We also didn’t have access to the boats and buses that transport the victims, so we started working with shipping corporations and the port authority. We trained their staff to identify red flags and then report suspected victims on board.
We then built a halfway house – a processing center where we identify whether someone is a victim or not, and help them take the next steps: Some decide to file a case, others go home, and still others move into our larger shelter, where we have long-term support programs.
But over the years, we realized it was not enough just to do rescue operations. So we started working in the community, building social enterprises so poor families have options other than child labor. We also started advocating for new laws, to change the fact that humans were our biggest export.

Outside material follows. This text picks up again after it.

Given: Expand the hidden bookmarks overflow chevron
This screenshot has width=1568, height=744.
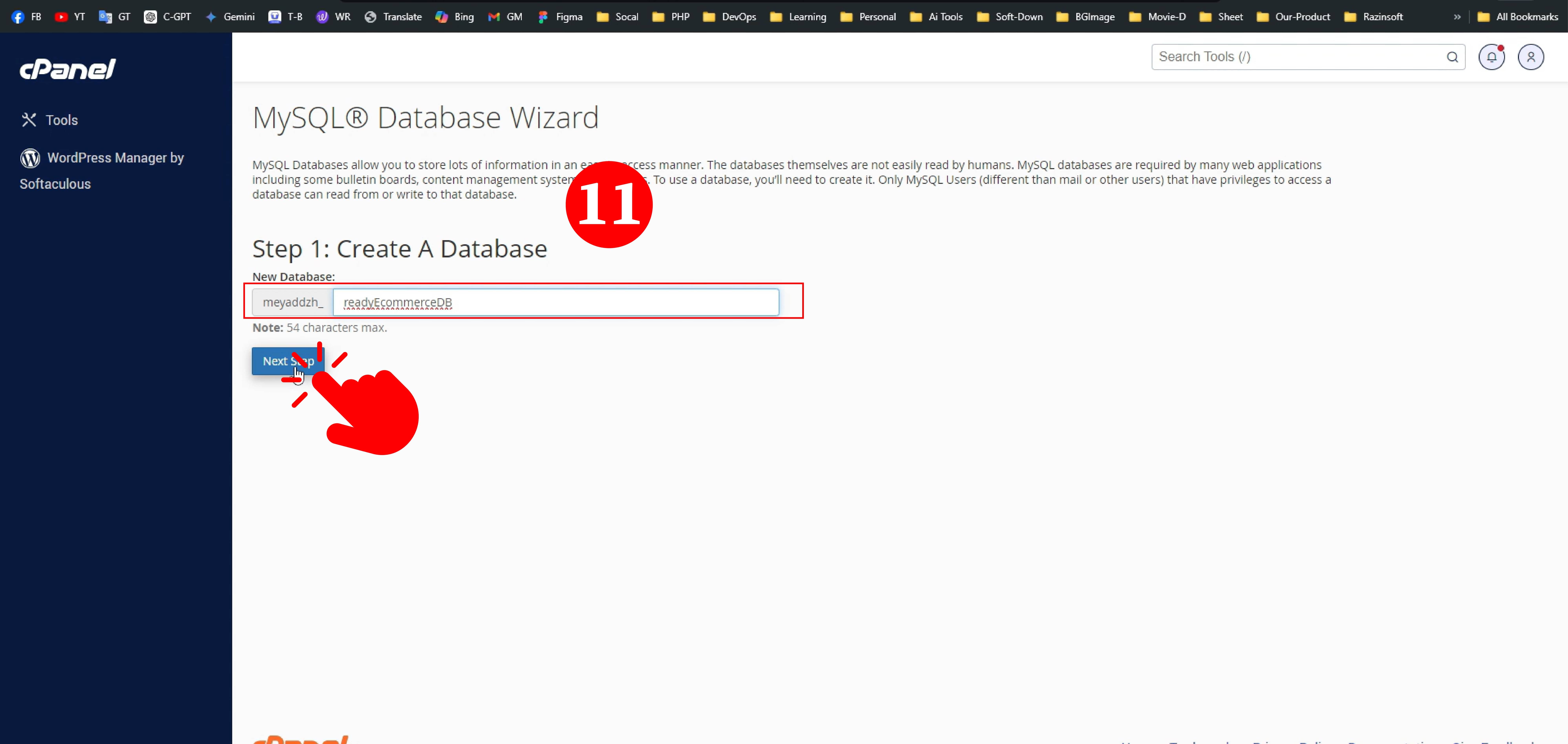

In the Philippines, we have 700 islands, and the men move their victims through shipping. We could not do it alone.
Finally we realized that yes, we have to change laws, but we also have to change people’s perspective. We are a migrant country, and people are born into thinking that going away to work is first line of defense against poverty, that it’s okay to send their children away.
So we started a youth movement: The iFight movement. It’s targeted toward youth, because they need to understand that they can protect themselves. We are now in more than 300 schools, teaching students about trafficking, changing their mindset so that they know it’s not okay to sell their body in exchange for a cell phone.
Your work focuses in the Philippines, but do you think there's more that needs to be done in the U.S. and Europe, where demand is?
If the demand side is not addressed, trafficking will continue. We want to send a message that even if you're in another part of the world, you can’t abuse our girls. In the privacy of your room, on the internet, you’re still virtually raping our girls.
Even if you're in another part of the world, you can’t abuse our girls. In the privacy of your room, on the internet, you’re still virtually raping our girls.
I believe that if men or boys are educated and aware of the issue, hopefully they’ll stop clicking.
So we’re organizing a concert in September in the U.S. to raise awareness, with local artists in Oakland -- because Oakland is a hub for trafficking.
Maybe right now, people don’t understand the impact – they see it as just a download, just a live-stream. But I’m hoping that people will start to change their perspective. I’ve learned it’s best to talk about these issues in people’s own backyard -- it’s the only way to shock them.
You’ve done this work for decades, yet trafficking is still a major issue affecting millions worldwide. What keeps you going?
The belief in freedom. It’s just too ingrained into my bones. Sometimes when I feel weak and shattered, I tell myself: How can I forget that other people sacrificed their life for freedom? Here I am, still alive. It’s the motivation that keeps you going. Dreams are free, you know.
It’s a long-haul struggle. But you always go on, because you are a fighter. And because this should end.